* _What the exercise asks_
Rewrite all of the data below as a numbered list, leaving out any blank lines.

* _Items_

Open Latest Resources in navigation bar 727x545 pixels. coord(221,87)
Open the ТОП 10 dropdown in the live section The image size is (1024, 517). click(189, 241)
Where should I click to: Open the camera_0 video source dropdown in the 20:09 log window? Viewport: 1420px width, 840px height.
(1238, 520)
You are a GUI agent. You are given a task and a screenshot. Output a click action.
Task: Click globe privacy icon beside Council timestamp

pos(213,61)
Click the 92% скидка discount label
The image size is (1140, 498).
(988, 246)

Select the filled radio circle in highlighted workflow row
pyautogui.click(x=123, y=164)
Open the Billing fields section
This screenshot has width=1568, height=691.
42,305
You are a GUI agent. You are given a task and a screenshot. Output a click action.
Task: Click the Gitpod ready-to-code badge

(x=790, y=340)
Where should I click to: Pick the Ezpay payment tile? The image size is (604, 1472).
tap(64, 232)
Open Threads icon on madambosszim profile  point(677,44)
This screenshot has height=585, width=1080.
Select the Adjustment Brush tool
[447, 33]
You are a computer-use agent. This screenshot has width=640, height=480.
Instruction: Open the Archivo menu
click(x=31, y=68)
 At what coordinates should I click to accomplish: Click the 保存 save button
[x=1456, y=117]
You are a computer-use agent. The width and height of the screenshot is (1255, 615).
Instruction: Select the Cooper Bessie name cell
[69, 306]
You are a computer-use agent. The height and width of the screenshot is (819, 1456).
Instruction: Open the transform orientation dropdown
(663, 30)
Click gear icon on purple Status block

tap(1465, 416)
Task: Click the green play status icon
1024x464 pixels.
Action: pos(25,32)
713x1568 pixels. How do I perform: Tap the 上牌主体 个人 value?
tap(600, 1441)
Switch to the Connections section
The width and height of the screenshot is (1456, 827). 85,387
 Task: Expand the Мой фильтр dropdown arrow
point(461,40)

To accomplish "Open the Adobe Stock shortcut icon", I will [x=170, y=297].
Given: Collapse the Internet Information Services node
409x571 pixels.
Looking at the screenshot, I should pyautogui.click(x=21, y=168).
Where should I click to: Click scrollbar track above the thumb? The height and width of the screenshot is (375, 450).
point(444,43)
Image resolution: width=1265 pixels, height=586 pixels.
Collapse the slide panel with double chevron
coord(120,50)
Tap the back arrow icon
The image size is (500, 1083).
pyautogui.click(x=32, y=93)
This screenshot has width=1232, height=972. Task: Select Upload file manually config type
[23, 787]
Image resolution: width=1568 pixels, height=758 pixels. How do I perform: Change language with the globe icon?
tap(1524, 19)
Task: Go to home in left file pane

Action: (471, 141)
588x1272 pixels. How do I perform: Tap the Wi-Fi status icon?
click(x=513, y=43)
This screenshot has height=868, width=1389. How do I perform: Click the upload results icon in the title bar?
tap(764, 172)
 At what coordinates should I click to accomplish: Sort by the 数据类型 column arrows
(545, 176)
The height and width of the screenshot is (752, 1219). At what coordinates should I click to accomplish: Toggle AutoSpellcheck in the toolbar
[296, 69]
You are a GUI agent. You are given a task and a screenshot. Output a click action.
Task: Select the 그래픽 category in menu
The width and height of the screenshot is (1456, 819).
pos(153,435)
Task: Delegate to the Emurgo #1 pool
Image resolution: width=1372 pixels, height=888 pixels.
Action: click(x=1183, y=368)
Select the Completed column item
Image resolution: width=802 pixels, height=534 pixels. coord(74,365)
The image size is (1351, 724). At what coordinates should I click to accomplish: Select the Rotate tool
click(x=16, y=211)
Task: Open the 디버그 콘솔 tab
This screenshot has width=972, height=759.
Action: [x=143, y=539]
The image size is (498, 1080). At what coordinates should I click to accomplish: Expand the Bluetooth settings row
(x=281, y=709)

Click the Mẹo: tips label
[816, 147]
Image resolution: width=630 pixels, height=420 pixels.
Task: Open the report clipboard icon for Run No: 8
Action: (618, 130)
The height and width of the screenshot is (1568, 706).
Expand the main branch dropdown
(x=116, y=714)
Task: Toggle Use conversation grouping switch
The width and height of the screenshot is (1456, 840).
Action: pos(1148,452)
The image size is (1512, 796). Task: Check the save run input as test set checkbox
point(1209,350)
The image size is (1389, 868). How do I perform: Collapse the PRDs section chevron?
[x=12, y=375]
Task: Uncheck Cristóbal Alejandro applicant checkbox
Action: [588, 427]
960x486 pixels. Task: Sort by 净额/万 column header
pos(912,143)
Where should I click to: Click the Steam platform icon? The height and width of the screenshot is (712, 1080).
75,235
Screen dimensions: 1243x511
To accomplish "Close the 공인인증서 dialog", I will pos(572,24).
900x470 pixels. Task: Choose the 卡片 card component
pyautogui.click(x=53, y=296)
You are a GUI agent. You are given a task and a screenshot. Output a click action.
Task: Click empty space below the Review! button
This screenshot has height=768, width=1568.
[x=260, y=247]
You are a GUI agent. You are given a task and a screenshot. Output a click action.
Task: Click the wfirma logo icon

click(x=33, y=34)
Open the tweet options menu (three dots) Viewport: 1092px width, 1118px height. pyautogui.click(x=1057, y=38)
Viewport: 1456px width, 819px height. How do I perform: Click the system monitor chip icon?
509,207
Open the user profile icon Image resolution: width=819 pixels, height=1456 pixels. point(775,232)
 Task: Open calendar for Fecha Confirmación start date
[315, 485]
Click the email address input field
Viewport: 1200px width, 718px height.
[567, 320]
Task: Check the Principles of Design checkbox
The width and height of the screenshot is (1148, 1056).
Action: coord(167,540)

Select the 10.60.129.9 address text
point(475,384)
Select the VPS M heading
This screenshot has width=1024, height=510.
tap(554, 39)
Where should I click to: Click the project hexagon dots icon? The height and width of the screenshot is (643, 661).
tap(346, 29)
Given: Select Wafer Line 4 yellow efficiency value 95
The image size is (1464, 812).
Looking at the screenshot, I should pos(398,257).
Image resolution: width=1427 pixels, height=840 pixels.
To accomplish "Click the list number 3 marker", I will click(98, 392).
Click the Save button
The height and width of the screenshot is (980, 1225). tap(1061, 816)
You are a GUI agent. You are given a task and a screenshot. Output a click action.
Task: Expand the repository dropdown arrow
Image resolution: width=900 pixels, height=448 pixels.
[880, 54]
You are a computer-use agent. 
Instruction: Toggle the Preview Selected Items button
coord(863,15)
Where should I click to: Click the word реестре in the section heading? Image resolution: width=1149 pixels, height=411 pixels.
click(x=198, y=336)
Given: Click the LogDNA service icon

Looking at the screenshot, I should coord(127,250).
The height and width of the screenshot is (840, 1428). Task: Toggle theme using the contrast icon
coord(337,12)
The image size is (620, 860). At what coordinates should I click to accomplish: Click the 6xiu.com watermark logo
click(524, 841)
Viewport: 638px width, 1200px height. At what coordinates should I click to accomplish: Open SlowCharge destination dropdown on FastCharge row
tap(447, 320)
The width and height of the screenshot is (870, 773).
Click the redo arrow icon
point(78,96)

* _Task output_
1. Open Latest Resources in navigation bar 727x545 pixels. coord(221,87)
2. Open the ТОП 10 dropdown in the live section The image size is (1024, 517). click(189, 241)
3. Where should I click to: Open the camera_0 video source dropdown in the 20:09 log window? Viewport: 1420px width, 840px height.
4. (1238, 520)
5. You are a GUI agent. You are given a task and a screenshot. Output a click action.
6. Task: Click globe privacy icon beside Council timestamp
7. pos(213,61)
8. Click the 92% скидка discount label
9. The image size is (1140, 498).
10. (988, 246)
11. Select the filled radio circle in highlighted workflow row
12. pyautogui.click(x=123, y=164)
13. Open the Billing fields section
14. This screenshot has width=1568, height=691.
15. 42,305
16. You are a GUI agent. You are given a task and a screenshot. Output a click action.
17. Task: Click the Gitpod ready-to-code badge
18. (x=790, y=340)
19. Where should I click to: Pick the Ezpay payment tile? The image size is (604, 1472).
20. tap(64, 232)
21. Open Threads icon on madambosszim profile  point(677,44)
22. This screenshot has height=585, width=1080.
23. Select the Adjustment Brush tool
24. [447, 33]
25. You are a computer-use agent. This screenshot has width=640, height=480.
26. Instruction: Open the Archivo menu
27. click(x=31, y=68)
28.  At what coordinates should I click to accomplish: Click the 保存 save button
29. [x=1456, y=117]
30. You are a computer-use agent. The width and height of the screenshot is (1255, 615).
31. Instruction: Select the Cooper Bessie name cell
32. [69, 306]
33. You are a computer-use agent. The height and width of the screenshot is (819, 1456).
34. Instruction: Open the transform orientation dropdown
35. (663, 30)
36. Click gear icon on purple Status block
37. tap(1465, 416)
38. Task: Click the green play status icon
39. 1024x464 pixels.
40. Action: pos(25,32)
41. 713x1568 pixels. How do I perform: Tap the 上牌主体 个人 value?
42. tap(600, 1441)
43. Switch to the Connections section
44. The width and height of the screenshot is (1456, 827). 85,387
45.  Task: Expand the Мой фильтр dropdown arrow
46. point(461,40)
47. To accomplish "Open the Adobe Stock shortcut icon", I will [x=170, y=297].
48. Given: Collapse the Internet Information Services node
49. 409x571 pixels.
50. Looking at the screenshot, I should pyautogui.click(x=21, y=168).
51. Where should I click to: Click scrollbar track above the thumb? The height and width of the screenshot is (375, 450).
52. point(444,43)
53. Image resolution: width=1265 pixels, height=586 pixels.
54. Collapse the slide panel with double chevron
55. coord(120,50)
56. Tap the back arrow icon
57. The image size is (500, 1083).
58. pyautogui.click(x=32, y=93)
59. This screenshot has width=1232, height=972. Task: Select Upload file manually config type
60. [23, 787]
61. Image resolution: width=1568 pixels, height=758 pixels. How do I perform: Change language with the globe icon?
62. tap(1524, 19)
63. Task: Go to home in left file pane
64. Action: (471, 141)
65. 588x1272 pixels. How do I perform: Tap the Wi-Fi status icon?
66. click(x=513, y=43)
67. This screenshot has height=868, width=1389. How do I perform: Click the upload results icon in the title bar?
68. tap(764, 172)
69.  At what coordinates should I click to accomplish: Sort by the 数据类型 column arrows
70. (545, 176)
71. The height and width of the screenshot is (752, 1219). At what coordinates should I click to accomplish: Toggle AutoSpellcheck in the toolbar
72. [296, 69]
73. You are a GUI agent. You are given a task and a screenshot. Output a click action.
74. Task: Select the 그래픽 category in menu
75. The width and height of the screenshot is (1456, 819).
76. pos(153,435)
77. Task: Delegate to the Emurgo #1 pool
78. Image resolution: width=1372 pixels, height=888 pixels.
79. Action: click(x=1183, y=368)
80. Select the Completed column item
81. Image resolution: width=802 pixels, height=534 pixels. coord(74,365)
82. The image size is (1351, 724). At what coordinates should I click to accomplish: Select the Rotate tool
83. click(x=16, y=211)
84. Task: Open the 디버그 콘솔 tab
85. This screenshot has width=972, height=759.
86. Action: [x=143, y=539]
87. The image size is (498, 1080). At what coordinates should I click to accomplish: Expand the Bluetooth settings row
88. (x=281, y=709)
89. Click the Mẹo: tips label
90. [816, 147]
91. Image resolution: width=630 pixels, height=420 pixels.
92. Task: Open the report clipboard icon for Run No: 8
93. Action: (618, 130)
94. The height and width of the screenshot is (1568, 706).
95. Expand the main branch dropdown
96. (x=116, y=714)
97. Task: Toggle Use conversation grouping switch
98. The width and height of the screenshot is (1456, 840).
99. Action: pos(1148,452)
100. The image size is (1512, 796). Task: Check the save run input as test set checkbox
101. point(1209,350)
102. The image size is (1389, 868). How do I perform: Collapse the PRDs section chevron?
103. [x=12, y=375]
104. Task: Uncheck Cristóbal Alejandro applicant checkbox
105. Action: [588, 427]
106. 960x486 pixels. Task: Sort by 净额/万 column header
107. pos(912,143)
108. Where should I click to: Click the Steam platform icon? The height and width of the screenshot is (712, 1080).
109. 75,235
110. Screen dimensions: 1243x511
111. To accomplish "Close the 공인인증서 dialog", I will pos(572,24).
112. 900x470 pixels. Task: Choose the 卡片 card component
113. pyautogui.click(x=53, y=296)
114. You are a GUI agent. You are given a task and a screenshot. Output a click action.
115. Task: Click empty space below the Review! button
116. This screenshot has height=768, width=1568.
117. [x=260, y=247]
118. You are a GUI agent. You are given a task and a screenshot. Output a click action.
119. Task: Click the wfirma logo icon
120. click(x=33, y=34)
121. Open the tweet options menu (three dots) Viewport: 1092px width, 1118px height. pyautogui.click(x=1057, y=38)
122. Viewport: 1456px width, 819px height. How do I perform: Click the system monitor chip icon?
123. 509,207
124. Open the user profile icon Image resolution: width=819 pixels, height=1456 pixels. point(775,232)
125.  Task: Open calendar for Fecha Confirmación start date
126. [315, 485]
127. Click the email address input field
128. Viewport: 1200px width, 718px height.
129. [567, 320]
130. Task: Check the Principles of Design checkbox
131. The width and height of the screenshot is (1148, 1056).
132. Action: coord(167,540)
133. Select the 10.60.129.9 address text
134. point(475,384)
135. Select the VPS M heading
136. This screenshot has width=1024, height=510.
137. tap(554, 39)
138. Where should I click to: Click the project hexagon dots icon? The height and width of the screenshot is (643, 661).
139. tap(346, 29)
140. Given: Select Wafer Line 4 yellow efficiency value 95
141. The image size is (1464, 812).
142. Looking at the screenshot, I should pos(398,257).
143. Image resolution: width=1427 pixels, height=840 pixels.
144. To accomplish "Click the list number 3 marker", I will click(98, 392).
145. Click the Save button
146. The height and width of the screenshot is (980, 1225). tap(1061, 816)
147. You are a GUI agent. You are given a task and a screenshot. Output a click action.
148. Task: Expand the repository dropdown arrow
149. Image resolution: width=900 pixels, height=448 pixels.
150. [880, 54]
151. You are a computer-use agent. 
152. Instruction: Toggle the Preview Selected Items button
153. coord(863,15)
154. Where should I click to: Click the word реестре in the section heading? Image resolution: width=1149 pixels, height=411 pixels.
155. click(x=198, y=336)
156. Given: Click the LogDNA service icon
157. Looking at the screenshot, I should coord(127,250).
158. The height and width of the screenshot is (840, 1428). Task: Toggle theme using the contrast icon
159. coord(337,12)
160. The image size is (620, 860). At what coordinates should I click to accomplish: Click the 6xiu.com watermark logo
161. click(524, 841)
162. Viewport: 638px width, 1200px height. At what coordinates should I click to accomplish: Open SlowCharge destination dropdown on FastCharge row
163. tap(447, 320)
164. The width and height of the screenshot is (870, 773).
165. Click the redo arrow icon
166. point(78,96)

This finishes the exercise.